I wasn’t prepared for how much I would love this book. The premise sounded fun, but I thought at best I’d get a lighthearted romp — or, more likely, it would all go horribly wrong. I didn’t expect to care so deeply about these characters, to be so moved by their stories, or to be so invested in their relationships. But I adored this book, and I’m very sure it will be on my “best of 2019” list a year from now! The writing style is sharp and inventive — Beatrice, for example, is described as “a clock-throwing ruin of a girl,” and how could you not love her after that description? I loved the central romance between Beatrice and Benedick, which unfolds with agonizing, delicious slowness. As in Shakespeare’s original, the joy comes from their teasing banter and mutual respect for each other’s intelligence. The book deviates from the play somewhat with the secondary characters, but I thought all the changes made sense and enhanced the story the author was telling. In short, I loved (LOVED) this book and would definitely recommend it to anyone who likes the premise!

Mini-reviews: Alterations, Hitman, Temptation

AlterationsStephanie Scott, Alterations

I adore the movie Sabrina (the original, starring Audrey Hepburn and Humphrey Bogart), so I was excited to come across this YA contemporary retelling. Unfortunately, I think the concept was better than the execution…or maybe I’ve just outgrown this particular type of novel, with its focus on teen drama and the prom as the pinnacle of human existence. I did like the main character’s personal journey as she gets a prestigious fashion internship and grows in confidence. But I was less interested in the love triangle, although there are a few cute scenes. Overall, I’m left with a strong desire for more Sabrina-inspired books!

Agnes and the HitmanJennifer Crusie and Bob Mayer, Agnes and the Hitman

Part romantic comedy, part gangster movie, this novel is about a food writer named Agnes who accidentally finds herself a target of the local mafia. As a result, her “connected” friend Joey hires a hitman, Shane, to look after her. They are instantly attracted to one another, but their romance is complicated by real estate fraud, several attempts on Agnes’s life, and a flamingo-themed wedding from hell. I didn’t expect this farcical mash-up of genres to be so enjoyable, but I was utterly charmed by it! The plot sweeps along at a dizzying pace, as does the rapid-fire banter, and it’s all great fun. Highly recommended if the idea of a modern screwball comedy appeals to you!

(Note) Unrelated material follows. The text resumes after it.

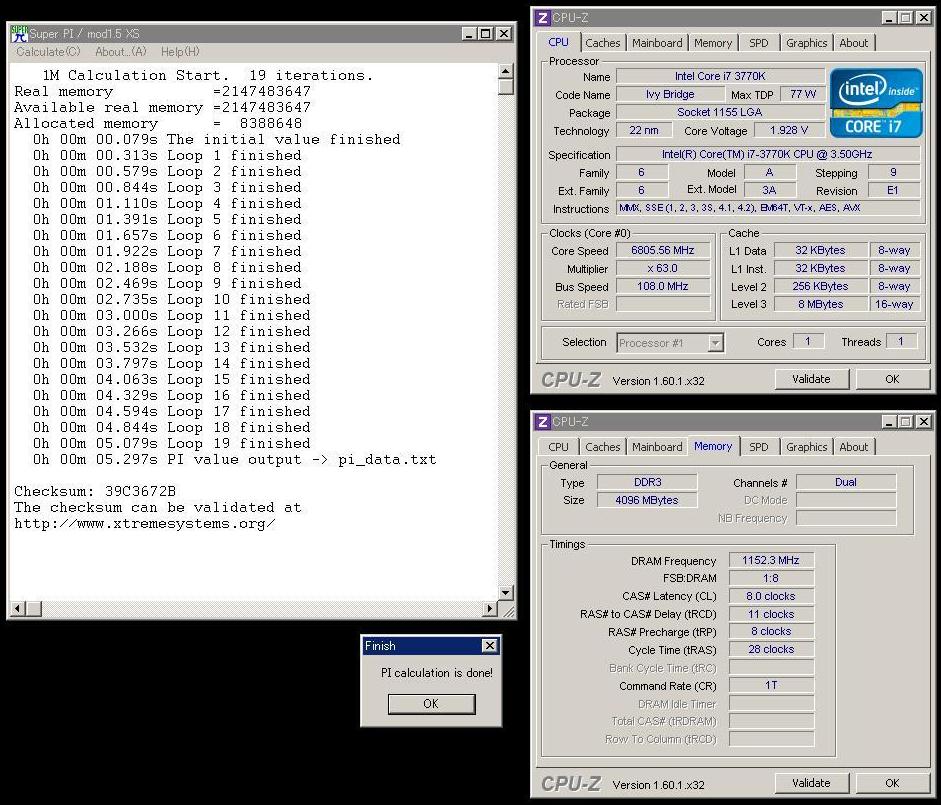Click Validate in the top CPU-Z window
This screenshot has height=805, width=941.
pos(811,379)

Season for TemptationTheresa Romain, Season for Temptation

After seeing a lot of praise for Theresa Romain over at Smart Bitches, Trashy Books, I was excited to try her debut novel. But I wasn’t as impressed as I wanted to be. The plot is quite typical for a Regency romance: the hero needs to marry quickly, proposes to a proper and elegant lady, then falls in love with the lady’s unconventional younger sister instead. Both the hero and heroine are likable, and it’s a pleasant enough read. I also like that the original fiancée gets some character development and is not just a two-dimensional model of propriety. But the writing was occasionally clunky, and I just didn’t see anything exceptional about the book. Not one for the keeper shelf, but I’ll consider trying more by the author — if I can get them from the library!